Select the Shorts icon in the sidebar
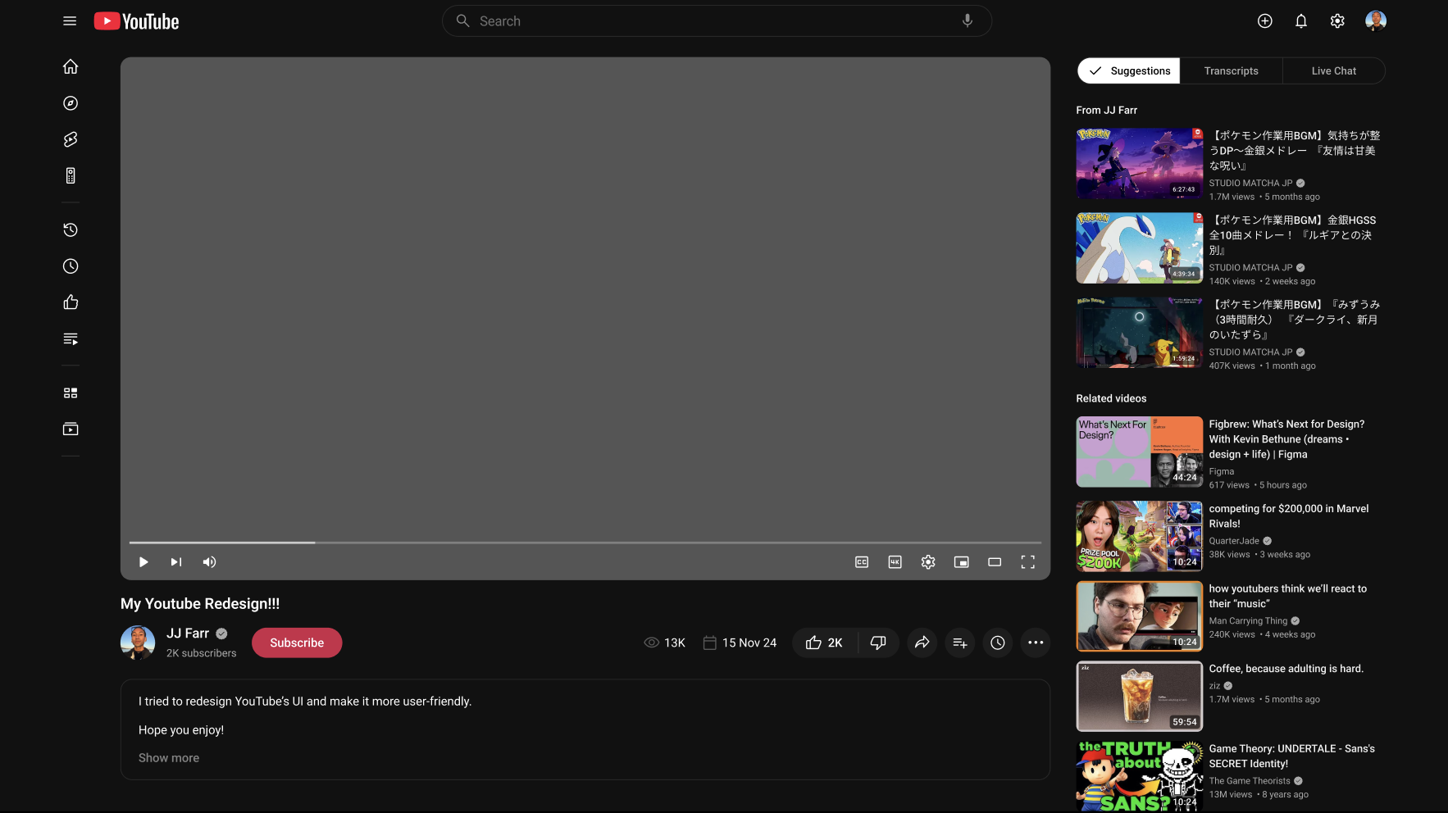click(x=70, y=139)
==
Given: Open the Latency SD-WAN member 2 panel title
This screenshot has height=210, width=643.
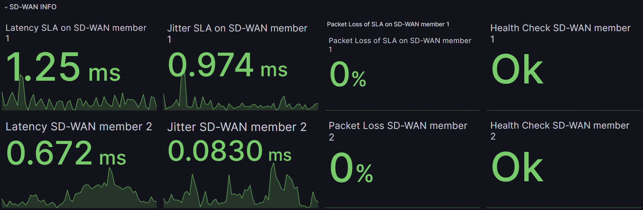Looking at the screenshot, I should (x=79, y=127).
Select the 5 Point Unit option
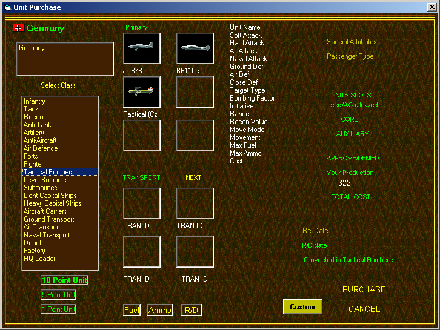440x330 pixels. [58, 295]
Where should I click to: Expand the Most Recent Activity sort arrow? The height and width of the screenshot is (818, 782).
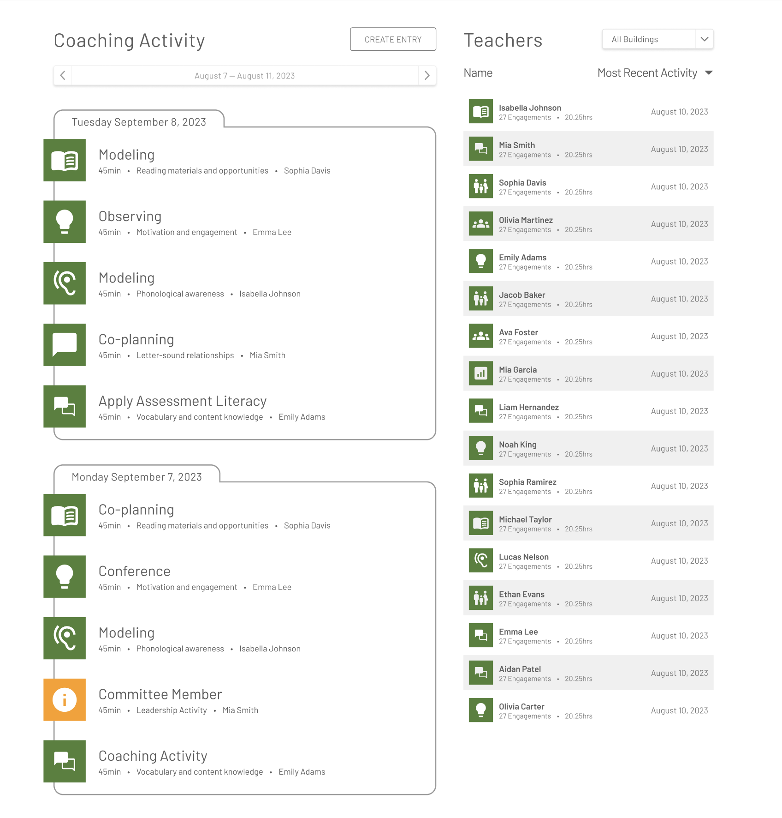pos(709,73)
---
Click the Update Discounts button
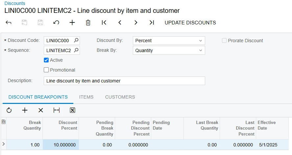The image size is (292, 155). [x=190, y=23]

• **AIM**: Show every line of the items above that contains the word "height", matching case exactly.

• **EXPECTED OUTPUT**:
This screenshot has height=210, width=643.
Where should I click to: Expand the Most Recent Activity sort arrow? The height and width of the screenshot is (818, 782).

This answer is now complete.